Revenge of the Red Square (Featuring Hymie Goldman, the Defective Detective) by The Penny Brothers

Published by Matador

In the world of Hymie Goldman, failed electrician cum defective detective, nothing is ever as it seems. Hired by a man with no face to find a man with no name, he soon becomes embroiled in a bitter feud between two rival organisations intent in destroying each other and the planet. Can he save the world? Will he ever get anywhere with the luscious Ruby? And where did he leave that Quark bomb? These are just some of the questions he will surely never answer….

It’s very rare that a crime fiction book makes me smile along as I’m reading it, and even rarer that I’d find myself reading a crime book with a recommendation on the cover from June Whitfield (I can’t recall her quotes ever appearing on an Ian Rankin or Harlan Coben book).

But this is old school fun, with an inept Detective and sidekick, an equally useless Magician and his assistant and a couple of questionable sinister (dis)organisations thrown into the mix.

The Red Square is out to destroy The Magic Triangle and they have a deadly bomb at their disposal – you don’t really need to know much more than that, as it’s the humorous characters and situtations along the way that carry the book rather than the plot.  With less violence that Eoin Colfer’s recent ‘Plugged’ and aimed higher than the children’s reads by Anthony Horowitz (The Falcon’s Malteser etc), this is just a nice little fun read.

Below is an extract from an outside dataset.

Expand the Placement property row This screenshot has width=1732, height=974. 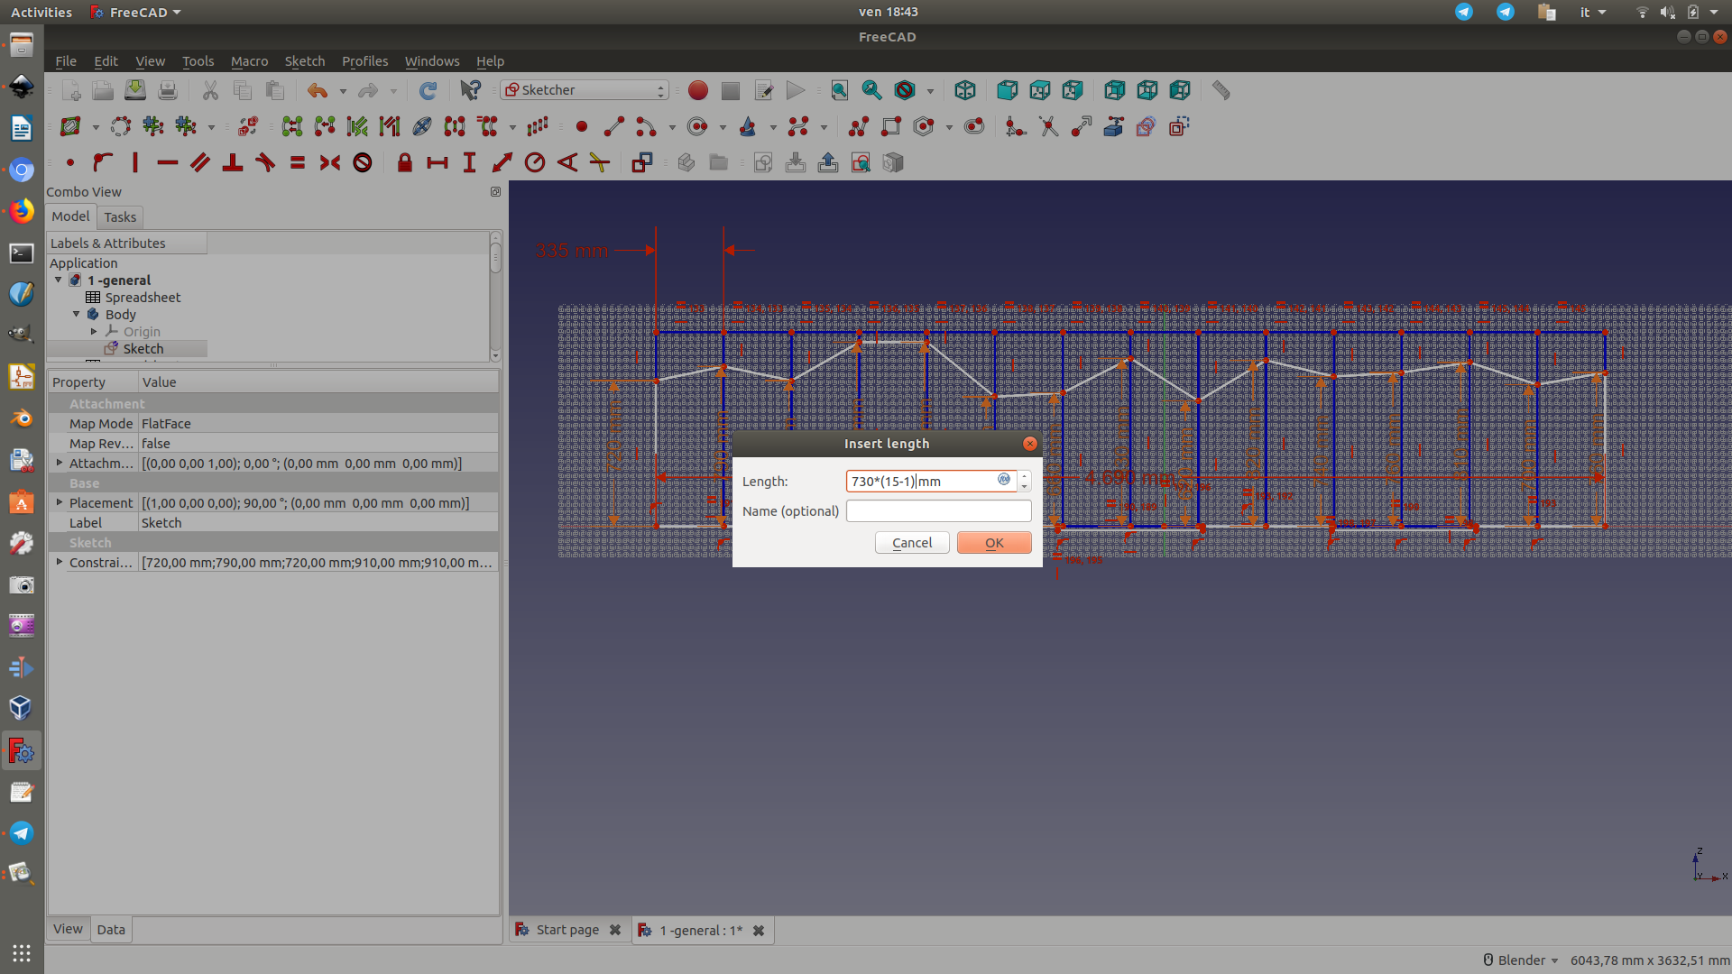point(60,502)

Peppered with jokes on familiar and less familiar names, of which some work and others don’t – I can’t imagine many readers will remember Victor Kiam (I can hear you googling him right now), others are more obvious; Tim Wotherspoon and Tex Avery to name just a couple, and I wondered if these name-checks should have been reined in a bit as there are a lot of them.

I loved one sequence in particular, where a driver is selected to drive the Christmas parade float after discovering that everyone else has had a few too many to drink, and the ensuing race through London. And the description of Fleet services is something that will remain with me and will be recalled whenever I have the (mis)fortune to be there next.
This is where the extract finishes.